[Start of Article]

# Attention biting!



## JasperBlack (Sep 1, 2012)

If I'm busy at the computer Jasper has a habit I biting my sleeve and tugging at me! I'm assuming this is attention seeking. I thought it was him telling me he needed a walk but he did it after his walk as well. I usually try giving a toy and if that doesn't work it's time out. Does anyone else experience this? I am with him all day unless I have to pop out so he isn't lacking in attention, lol! Maybe he's just saying come on mum come and chill and have cuddles  x


Sent from my iPhone using Tapatalk


----------



## Toffin (Aug 8, 2012)

Yes, it might just be his way of asking for a game or some attention. Pol brings a toy, drops it at my side and sits gazing up at me imploringly. Then she vocalises in a sort of moany way - not whining, not crying and not barking thank goodness. All very sweet but a bit frustrating as I work from home and really have to get on after we've done the getting up, walking, exercise, breakfast routine. I just ignore it and she picks up her toy and takes it to bed with her or to her special chair then goes to sleep.

It's amazing how successful communication is despite the language barrier. When we're out, P always looks back at us if the path divides; I say turn right or left or go straight ahead and she does what I've said! And if she leaves a toy in the garden, I just have to ask 'where's your lion/ball/stripey...?' and she goes out, finds it, brings it back and drops it at my feet. Isn't that incredible!!!!

Sorry, hijacked your query there but am constantly amazed by them.

I do think time out for biting for any reason is the way to go.

Toffin
x


----------



## Marzi (Sep 17, 2012)

Polly sounds like a proper Miss Clever Cloggs 
And Jasper has obvioulsy learnt a very clever way of getting your attention.
Ignoring or time out is probably the way to go on that one.
Kiki woofley moans at me for attention and if I ignore her she huffs and goes off to her bed or curls up at my feet.
My naughty collie went through a phase when we were doing competitive obedience of nipping my leg while doing heel work - she was very sly about it and the judges never picked her up for it, obviously I didn't react, in fact we often picked up points for her position in heel work, but I think the nips were her form of protest! She never really enjoyed shows of any sort and I now don't take her - she is happier at home or working on our walks - she is a bit neurotic and stressy and picks up on the tension!


----------



## JasperBlack (Sep 1, 2012)

Bless her! They are so bright aren't they  Jasper usually gets the message, then goes and gets his stag bar which he loves at the moment. I suppose im lucky really as he hasn't destroyed or chewed anything other than the odd shoe lace and 1 door mat, lol! so shouldn't complain  X


Sent from my iPhone using Tapatalk


----------



## DB1 (Jan 20, 2012)

[End of Article]

* What to work on
1. Please retype the stretch of the attention-biting thread from "Polly sounds like" through "on that one.".
2. Continue the attention-biting thread from the point where it ends.
The lines after this point are drawn from a separate source.

[Start of Collected material]

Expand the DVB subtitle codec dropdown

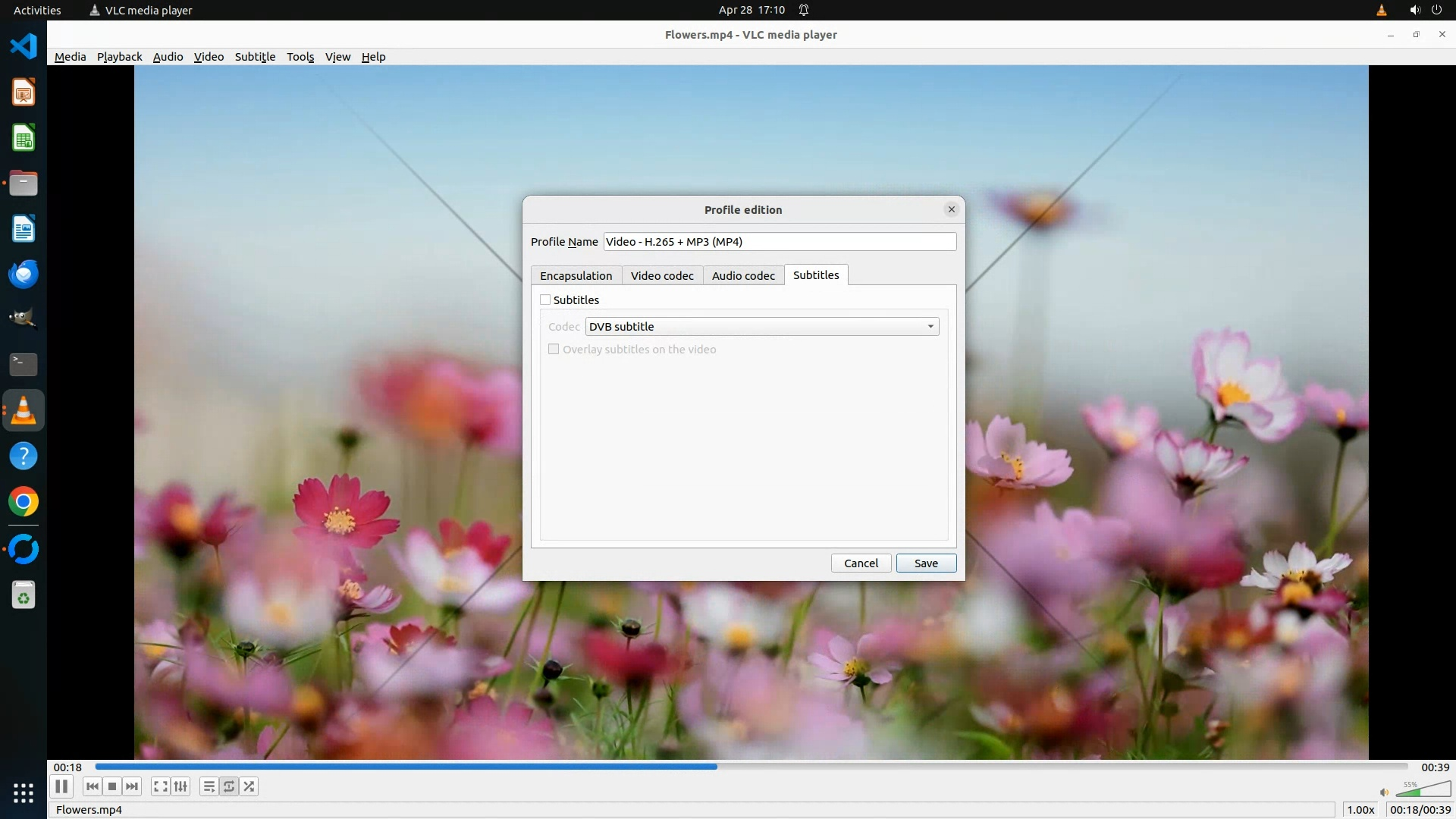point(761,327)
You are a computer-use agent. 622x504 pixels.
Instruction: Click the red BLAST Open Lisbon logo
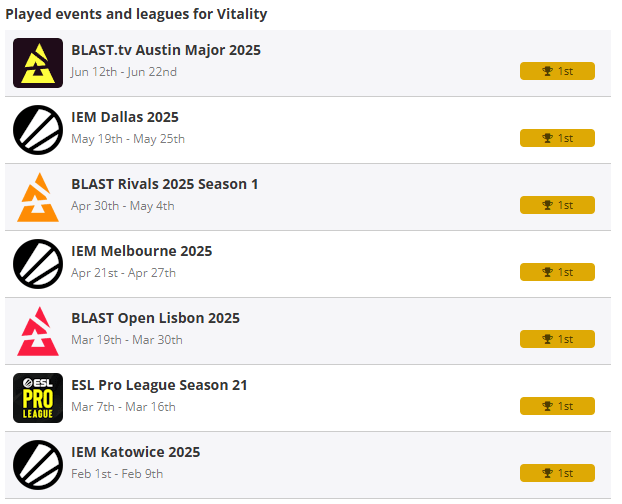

[End of Collected material]

* Results for the exercise
1.
Polly sounds like a proper Miss Clever Cloggs 
And Jasper has obvioulsy learnt a very clever way of getting your attention.
Ignoring or time out is probably the way to go on that one.

2.
Definitely sounds like 'come on mum, stop that and play - now!' I guess she has probably got attention from it in the past, Dudley does it by barking, he learnt to bark to go outside so of course now he barks whenever he wants me to go to him, I try to ignore it if I know he doesn't need anything - he will then sometimes pick up something he knows he shouldn't and comes up to me as if to say 'look what i've got' - hard to ignore him them, they are clever!


----------



## Jedicrazy (Apr 26, 2011)

Sounds like attention seeking to me. Obi bats me with his paw and if I ignore him he "talks" to me and if that fails he barks at me. Of course then he has my attention as I tell him to be quiet - clever little dogs aren't they....


----------



## JasperBlack (Sep 1, 2012)

They certainly are.... The annoying thing is I have tried so hard to not start bad habits but how can you ignore them when they are hanging off your arm! It's usually for cuddle time, when he was little he would sit at the desk on my knee and snuggle, he's probably frustrate because he can't do it now  the thing is cuddle time is the best he drapes him self right over me and is snoring in seconds  oh well a good excuse to chill for 10mins hehehehe! They do say your supposed to take breaks from a computer he's probably more perceptive than I give him credit for   lol


Sent from my iPhone using Tapatalk


----------



## Cat 53 (Aug 26, 2012)

Max butts me with his head and if that doesn't work he hits me with both paws. That's when I tell him to go and lie down because I am busy. He huffs sulkily but gets a bone and goes and sits down.


----------



## JasperBlack (Sep 1, 2012)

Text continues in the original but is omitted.